I'm tagging the following people to tell us about their first encounter with a hermit, mystic, or an unusually eccentric person.


If you name is not on the list, it should have been. I welcome your participation.

Tuesday, December 30, 2008

Weekday Evenings at the Kirkwood Spa

The Jacuzzi is littered
with amorphous female bodies
too old for mating.
Like beached sea lions,
half-submerged and languid,
we rock against each,
gazing through papyrus eyelids
into effervescent water.

Only our diamonds still sparkle
and have kept their shape.

Displaced by bantering bulls
and the liquid iridescence
of adolescent females,
we ancient ones retire,
single file and silent
to the Desert Room
for a touching ritual
where postulants,
terry-turbaned kneel,
offering a cup of spring water
to the rocky gods of gravity and guilt.

Steaming rising, we are anointed
into the Chrism of Oil of Olay
while twenty feet away
in chlorinated deep waters
a rising, diving youth
arches her back
and breaks the surface.

~Pardes 2006 -


I went back to work after a nine day Christmas Holiday vacation and was greeted by multiple expressions of "my my my but you look rested." It was so frequent a phrase that I wondered how bad I must have appeared before I left. I know that I felt exhausted and wore the dilapidated musculature of a 63 year old in the body of an 83 year old.
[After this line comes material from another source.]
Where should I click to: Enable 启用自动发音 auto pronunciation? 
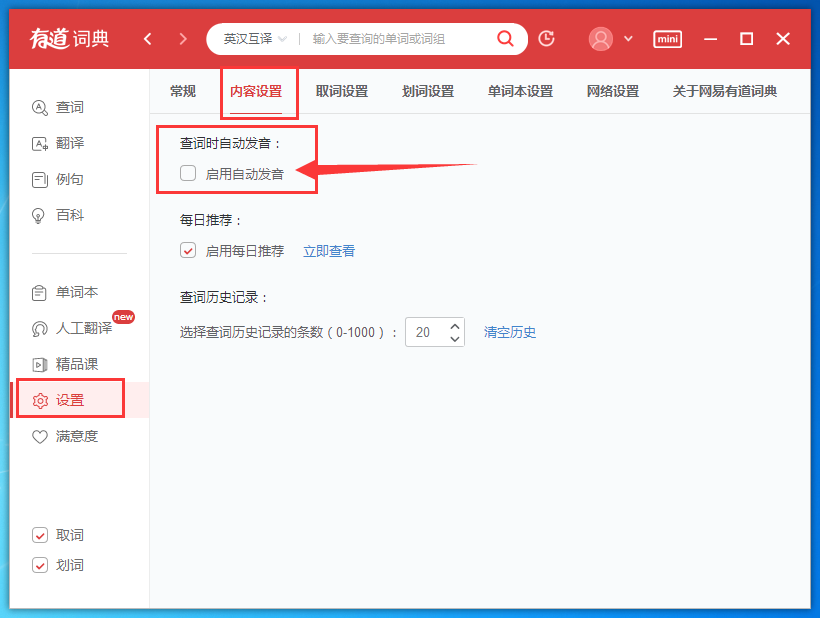(x=187, y=173)
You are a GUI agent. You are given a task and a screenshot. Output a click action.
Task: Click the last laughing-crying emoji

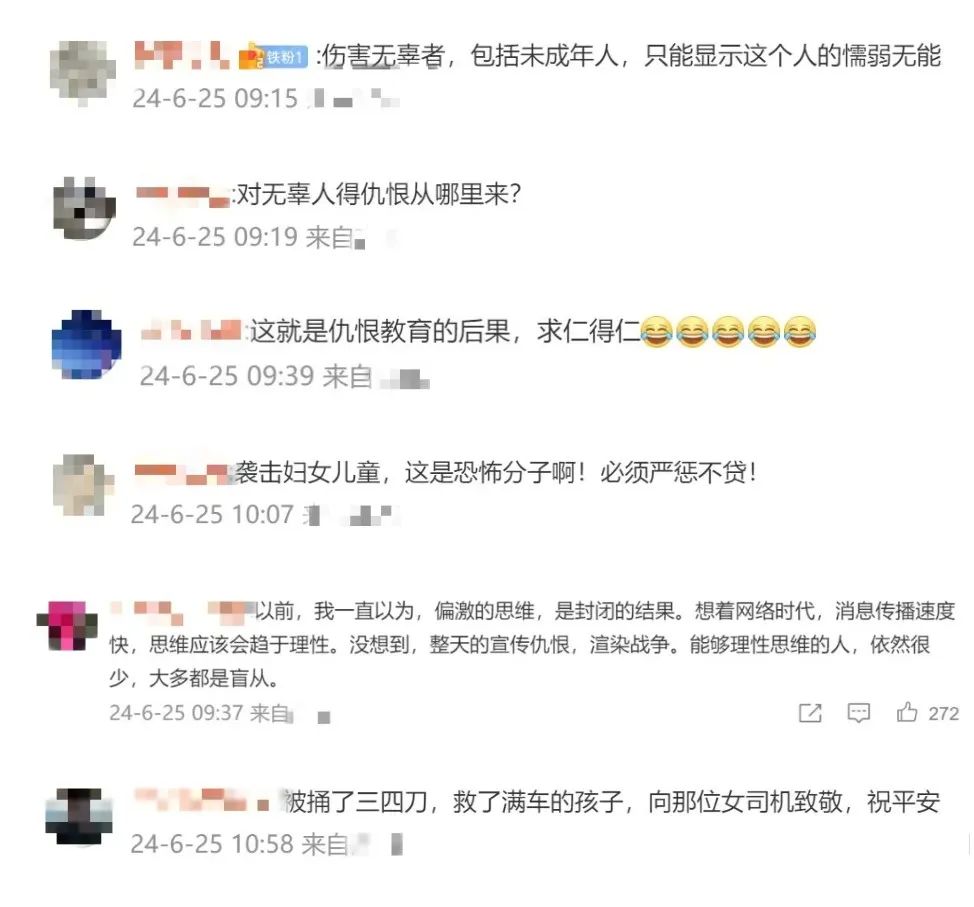click(799, 331)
However, the other actions of touching my shoulders, or gazing at my form with the other multiple comments of "you have to have lost 10 pounds!" intrigued me. Weight is weight and it never concerned me other than as a curious wonderment how gravity and gluttony can ravage a body on the outside while inside you still feel lithe and young. But this statement puzzled me. For the nine days of my vacation I did nothing but sit in a zazen position on my bed and watch movies, write blogs, answer emails from fellow bloggers, or sleep (not in zazen position). How is it possible that I could lose 8 pounds (verified on the morgue scales) in a mere 9 days of physical inactivity.

It's a mystery.

I used to belong to the Kirkwood Spa and would religiously swim every day and walk for miles around the track littered with other male and female bodies exuding a mixture of testosterone, estrogen, and that astringent odor of fresh sweat. All to no avail in terms of losing weight. I would shrug it off since in the old days when I looked like Twiggy, I felt like me and despite my growth sideways, I still feel like me. Feeling like me is a good thing and I wasn't about to make the chlorinated waters murky with the media's version of what "me" should look like.

Life got complicated with an advancement of work that left only complete exhaustion at the end of the day, certainly no time for a two hour trip to swim and surrepitiously observe the drama, not to mention the lovely forms of others. Then I discovered the joy of riding a bicycle which wasn't experienced as "exercise" but as a joy of remembering the wind in your hair innocence of childhood.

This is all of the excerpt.